W.H. Auden 'Leap before you look'
As a small child I was full of questions, as children usually are, but no one seemed keen to answer them. My older sister did her best but when she also grew tired of me she gave me an all-purpose, very memorable answer: 'When you die and go to heaven, you'll know everything.' Ah, to my mind that would be heaven indeed.
The curiosity of an inquiring mind is an engaging quality. When my children were young I tried to answer their questions (and learned in my turn that parents get overwhelmed and long for silence sometimes). As they grew older and the questions harder, we looked things up in the dictionary or encyclopedia.
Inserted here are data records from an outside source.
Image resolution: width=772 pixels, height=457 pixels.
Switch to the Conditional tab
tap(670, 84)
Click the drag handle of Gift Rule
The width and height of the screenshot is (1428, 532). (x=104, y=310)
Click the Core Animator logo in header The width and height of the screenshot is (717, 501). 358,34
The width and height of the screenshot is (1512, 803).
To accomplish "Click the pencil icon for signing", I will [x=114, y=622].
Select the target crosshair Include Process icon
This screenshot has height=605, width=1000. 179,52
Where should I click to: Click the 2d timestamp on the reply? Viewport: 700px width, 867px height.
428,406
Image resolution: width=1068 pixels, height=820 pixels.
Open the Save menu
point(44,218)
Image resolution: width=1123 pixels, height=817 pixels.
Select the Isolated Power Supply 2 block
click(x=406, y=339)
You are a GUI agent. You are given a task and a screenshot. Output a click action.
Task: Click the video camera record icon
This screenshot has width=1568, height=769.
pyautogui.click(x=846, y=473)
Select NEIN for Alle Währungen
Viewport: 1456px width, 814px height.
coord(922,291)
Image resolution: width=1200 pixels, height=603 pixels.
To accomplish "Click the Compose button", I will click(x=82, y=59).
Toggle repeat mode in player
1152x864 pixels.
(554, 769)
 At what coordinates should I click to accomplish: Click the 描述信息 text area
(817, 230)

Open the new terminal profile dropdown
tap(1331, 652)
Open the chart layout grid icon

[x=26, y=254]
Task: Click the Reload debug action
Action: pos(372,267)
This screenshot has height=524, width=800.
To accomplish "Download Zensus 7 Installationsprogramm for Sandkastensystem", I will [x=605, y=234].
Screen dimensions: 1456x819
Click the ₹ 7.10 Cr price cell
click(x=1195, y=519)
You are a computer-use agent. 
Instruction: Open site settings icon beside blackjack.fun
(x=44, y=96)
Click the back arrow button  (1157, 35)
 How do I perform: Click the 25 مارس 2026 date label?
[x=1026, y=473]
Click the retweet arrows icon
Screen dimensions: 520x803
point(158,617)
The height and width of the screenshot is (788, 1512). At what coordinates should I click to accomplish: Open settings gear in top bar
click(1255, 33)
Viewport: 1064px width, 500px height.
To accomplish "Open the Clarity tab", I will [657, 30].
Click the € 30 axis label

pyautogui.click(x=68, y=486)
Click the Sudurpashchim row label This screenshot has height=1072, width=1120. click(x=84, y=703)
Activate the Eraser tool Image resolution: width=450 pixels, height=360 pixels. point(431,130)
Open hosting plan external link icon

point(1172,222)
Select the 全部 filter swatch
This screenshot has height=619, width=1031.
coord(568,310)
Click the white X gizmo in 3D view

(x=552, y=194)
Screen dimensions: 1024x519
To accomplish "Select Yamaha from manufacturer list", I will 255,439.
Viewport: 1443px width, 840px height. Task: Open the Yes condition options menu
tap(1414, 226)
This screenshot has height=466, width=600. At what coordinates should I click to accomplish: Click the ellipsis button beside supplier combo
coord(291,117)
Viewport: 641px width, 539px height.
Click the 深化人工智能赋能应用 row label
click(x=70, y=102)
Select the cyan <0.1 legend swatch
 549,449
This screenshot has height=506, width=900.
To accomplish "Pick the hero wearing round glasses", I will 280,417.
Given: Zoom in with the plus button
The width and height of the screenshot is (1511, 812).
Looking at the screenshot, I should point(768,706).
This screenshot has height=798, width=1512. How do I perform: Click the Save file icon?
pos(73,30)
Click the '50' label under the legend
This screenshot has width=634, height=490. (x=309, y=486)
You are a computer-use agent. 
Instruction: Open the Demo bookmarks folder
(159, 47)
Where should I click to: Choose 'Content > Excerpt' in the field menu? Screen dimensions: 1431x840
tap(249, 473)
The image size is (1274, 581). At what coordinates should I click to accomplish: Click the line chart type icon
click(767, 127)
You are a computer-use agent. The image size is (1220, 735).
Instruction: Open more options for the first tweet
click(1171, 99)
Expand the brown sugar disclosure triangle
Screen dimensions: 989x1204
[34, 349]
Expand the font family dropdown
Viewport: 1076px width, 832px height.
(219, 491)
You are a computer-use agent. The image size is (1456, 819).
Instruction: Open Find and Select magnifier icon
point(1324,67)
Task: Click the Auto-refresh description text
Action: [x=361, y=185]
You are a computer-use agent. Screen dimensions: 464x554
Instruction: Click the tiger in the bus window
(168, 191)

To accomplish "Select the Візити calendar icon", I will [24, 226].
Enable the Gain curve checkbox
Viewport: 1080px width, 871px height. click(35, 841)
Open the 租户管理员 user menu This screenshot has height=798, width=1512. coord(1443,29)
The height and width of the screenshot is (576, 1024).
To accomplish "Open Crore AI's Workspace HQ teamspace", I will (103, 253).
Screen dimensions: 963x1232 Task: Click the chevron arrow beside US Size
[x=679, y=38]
Older still, and dogmatic assertions would be challenged with 'name your source!'
Of course by then there were the Internet and Wikipedia, a kind of heaven on earth.
When I was in my last year at school, a presentation by a psychologist gave me another 'heaven indeed' moment as I longed to know what made people tick. My university course did not always live up to that ideal but gaps were filled by the opportunity to protest against the Vietnam war and nuclear proliferation, or to join in the fledgling feminist and conservation movements. I learned that growth comes through relating to other people in honest, at times courageous or even foolhardy, ways. The question 'what will happen if..?' had some exciting answers.
Curiosity took me around the world in my twenties, a tremendous act of faith when no one in my immediate family had even been to Australia. Armed with the first edition of 'Southeast Asia on a Shoestring', a very slim volume, I spent over a year following my nose, and other backpackers, through Asia to England, finding out what in the world was out there. It was a formative experience which gave me a priceless insight into other cultures and myself.
Rather than assuaging curiosity, exploration seems to increase it. New Zealand has been populated by restless people who longed to know what was over the horizon, and having arrived at almost the end of the earth, seem compelled to turn around and go off again in search of new places and people.
I am glad that I can still be enticed into new study, travel, skills. A snippet caught on the radio will have me looking up a topic to check a fact or expand on it. A client will reveal a way of life I had never given thought to – as a fisherman or a professional jockey, perhaps. A friend I thought I knew will show a hitherto hidden part of her history.
And I can still surprise myself, by finding that I am out of my depth learning a new skill and react with traits I thought I had long ago mastered, or by rising to the painfully intimate revelations of a client with a response that is not in the book but is intuitively on the mark. As a friend in her 80s said, 'There is so much to learn about myself.' And so much about other people can inform and surprise even after a lifetime of listening and learning.
But without curiosity this richness will lie unmined beneath the surface.